Sayembara pertama digelar pada Mei 1956 dan diikuti 51 peserta. Saat itu panitia hanya berhasil memilih pemenang kedua, yaitu arsitek F Silaban. Tidak ada rancangan terbaik yang dipilih panitia.
Panitia kemudian menggelar sayembara ulangan pada Mei 1960 dan diikuti 222 peserta. Pada sayembara ulangan ini, panitia justru hanya mendapatkan pemenang ketiga, tim arsitek Institut Teknologi Bandung (ITB).

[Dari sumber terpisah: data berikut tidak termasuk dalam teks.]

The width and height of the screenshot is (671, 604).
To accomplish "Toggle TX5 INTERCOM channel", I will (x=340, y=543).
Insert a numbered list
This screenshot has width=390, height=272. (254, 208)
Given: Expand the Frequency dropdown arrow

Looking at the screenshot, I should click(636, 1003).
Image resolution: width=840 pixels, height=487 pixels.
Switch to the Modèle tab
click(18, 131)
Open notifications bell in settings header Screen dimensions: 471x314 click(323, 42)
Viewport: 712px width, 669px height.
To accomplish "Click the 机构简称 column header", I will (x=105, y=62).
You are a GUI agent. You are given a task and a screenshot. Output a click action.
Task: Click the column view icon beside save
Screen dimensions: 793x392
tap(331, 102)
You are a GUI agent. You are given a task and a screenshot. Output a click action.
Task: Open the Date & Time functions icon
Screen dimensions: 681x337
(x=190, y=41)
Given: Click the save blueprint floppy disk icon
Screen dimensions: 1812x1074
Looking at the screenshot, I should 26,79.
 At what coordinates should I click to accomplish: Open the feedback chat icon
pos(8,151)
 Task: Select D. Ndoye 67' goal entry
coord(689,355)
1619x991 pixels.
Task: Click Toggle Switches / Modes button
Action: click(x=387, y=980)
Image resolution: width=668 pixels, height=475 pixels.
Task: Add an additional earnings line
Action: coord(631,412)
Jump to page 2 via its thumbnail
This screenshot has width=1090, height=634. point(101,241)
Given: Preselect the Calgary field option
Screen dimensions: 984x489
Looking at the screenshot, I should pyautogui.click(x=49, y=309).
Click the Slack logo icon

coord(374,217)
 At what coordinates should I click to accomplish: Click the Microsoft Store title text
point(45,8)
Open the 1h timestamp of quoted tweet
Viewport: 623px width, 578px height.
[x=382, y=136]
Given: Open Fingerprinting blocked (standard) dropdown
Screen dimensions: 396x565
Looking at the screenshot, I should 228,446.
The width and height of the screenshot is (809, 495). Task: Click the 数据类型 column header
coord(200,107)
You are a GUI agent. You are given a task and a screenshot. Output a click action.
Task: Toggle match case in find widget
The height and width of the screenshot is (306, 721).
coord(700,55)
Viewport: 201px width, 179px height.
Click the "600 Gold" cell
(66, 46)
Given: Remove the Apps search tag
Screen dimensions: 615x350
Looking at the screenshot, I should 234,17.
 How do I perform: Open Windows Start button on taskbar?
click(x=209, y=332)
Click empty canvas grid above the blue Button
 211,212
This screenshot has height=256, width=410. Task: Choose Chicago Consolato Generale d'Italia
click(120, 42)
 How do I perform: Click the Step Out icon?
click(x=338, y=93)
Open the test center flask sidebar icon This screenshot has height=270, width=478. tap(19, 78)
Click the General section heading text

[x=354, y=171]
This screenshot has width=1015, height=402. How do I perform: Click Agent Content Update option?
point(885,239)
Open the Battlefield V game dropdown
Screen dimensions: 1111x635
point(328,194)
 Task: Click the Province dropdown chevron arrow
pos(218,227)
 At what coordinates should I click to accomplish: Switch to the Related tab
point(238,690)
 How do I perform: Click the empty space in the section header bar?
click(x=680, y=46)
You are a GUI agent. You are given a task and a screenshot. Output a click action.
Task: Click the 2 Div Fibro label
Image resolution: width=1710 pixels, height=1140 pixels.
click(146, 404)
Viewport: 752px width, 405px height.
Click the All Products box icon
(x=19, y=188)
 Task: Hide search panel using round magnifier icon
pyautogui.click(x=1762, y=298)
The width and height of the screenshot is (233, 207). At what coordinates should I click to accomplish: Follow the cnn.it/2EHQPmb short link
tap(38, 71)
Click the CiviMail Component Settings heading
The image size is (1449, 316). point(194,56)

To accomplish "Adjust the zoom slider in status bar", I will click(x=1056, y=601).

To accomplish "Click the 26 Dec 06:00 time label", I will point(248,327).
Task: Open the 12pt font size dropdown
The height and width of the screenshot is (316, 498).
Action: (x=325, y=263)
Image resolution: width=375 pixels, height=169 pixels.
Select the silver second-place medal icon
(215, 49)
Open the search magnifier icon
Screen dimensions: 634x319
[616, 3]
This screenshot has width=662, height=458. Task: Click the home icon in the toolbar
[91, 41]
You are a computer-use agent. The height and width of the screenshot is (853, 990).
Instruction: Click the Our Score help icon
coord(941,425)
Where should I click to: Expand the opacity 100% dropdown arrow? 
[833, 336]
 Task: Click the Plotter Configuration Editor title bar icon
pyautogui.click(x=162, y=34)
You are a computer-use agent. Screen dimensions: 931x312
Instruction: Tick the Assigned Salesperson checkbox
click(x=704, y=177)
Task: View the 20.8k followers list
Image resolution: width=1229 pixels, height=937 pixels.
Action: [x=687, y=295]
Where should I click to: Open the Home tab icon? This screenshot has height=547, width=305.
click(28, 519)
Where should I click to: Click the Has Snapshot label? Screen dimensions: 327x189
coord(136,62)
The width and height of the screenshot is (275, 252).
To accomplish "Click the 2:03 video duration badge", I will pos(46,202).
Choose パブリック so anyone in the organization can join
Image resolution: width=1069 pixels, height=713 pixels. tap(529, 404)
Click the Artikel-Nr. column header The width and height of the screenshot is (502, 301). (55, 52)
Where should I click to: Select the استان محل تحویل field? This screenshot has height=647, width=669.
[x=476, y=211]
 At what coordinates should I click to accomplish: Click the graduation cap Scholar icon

Kesulitan peserta sayembara adalah menggambarkan hal yang bergerak meskipun tersusun dari benda yang mati. Kesulitan ini tertuang dalam buku Tugu Nasional, Laporan Pembangunan 1961-1978 (Pelaksana Pembina Tugu Nasional, 1978). Dalam sumber yang sama, peserta sayembara kesulitan mewujudkan gagasan sebuah tugu yang dinamis, yang mencerminkan kepribadian dan cita-cita bangsa Indonesia.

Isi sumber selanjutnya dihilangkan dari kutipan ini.